Ask HN: Why there are so many programming languages? - gembird


======
theseoafs
The big reason is that different languages do different things well, and new
languages try to capture the good traits of other languages or language
families. Maybe you like the JVM and the surplus of packages that are
available for it, but you hate writing Java code and want a Lisp-like language
instead: that's how you get Clojure. Or maybe you like C and its syntax and
native performance, but you want the type-safety, memory-safety, and support
for concurrency that modern languages offer: you've got Rust. Or maybe you
just love Ruby's syntax and idioms but want the performace of machine code:
that's the motivation behind Crystal, which is a newer, less popular language.

It's all about the transmission of ideas. "I'm going to take traits A and B
from language X, and traits C and D from language Y, all while avoiding traits
E and F from language Z." You try to isolate the good ideas from languages and
suppress the bad ones -- but your new language is sure to have some bad ideas
of its own, so somebody's bound to reinterpret it later if your language gets
sufficiently popular. There's no language that's perfect for every single use-
case, and there never will be, so this will probably continue on forever.

------
samsquire
We have no idea what we are doing.

More seriously, Languages are linked to cognition and thought processes.

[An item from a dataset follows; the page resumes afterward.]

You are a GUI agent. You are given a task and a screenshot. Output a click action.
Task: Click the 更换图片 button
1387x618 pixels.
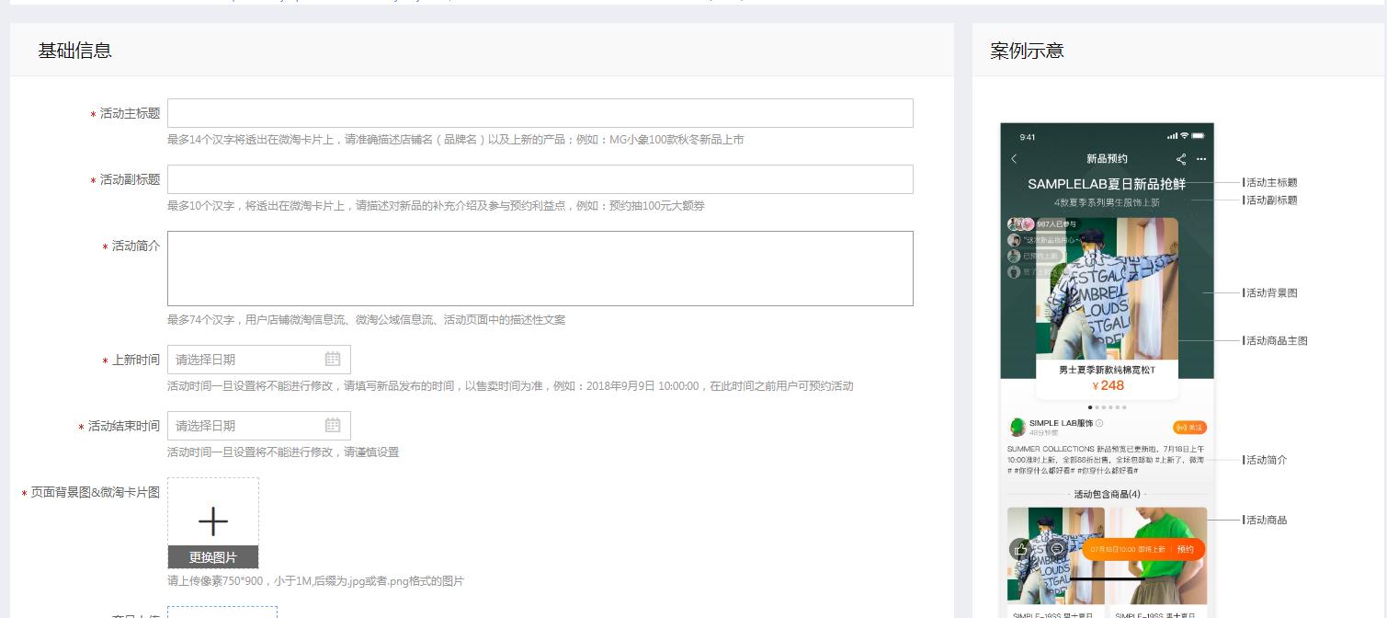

I
wouldn't go so far as to say they're a serialisation or marshalling of thought
but you could see language as the rules that dictate the semantics of
communication.

Like human languages, they simultaneously evolve and cross pollenate as we
improve our 'vocabulary of semantics'.

------
ankurdhama
Anything that is "general purpose" can have many many variations. This is
exactly the case with general purpose programming languages. Special purpose
language (eg: SQL) doesn't lead to such situations.

------
a3n
Because everyone takes Compilers in school.

------
J_Darnley
Because people refuse to use hand-written machine instructions!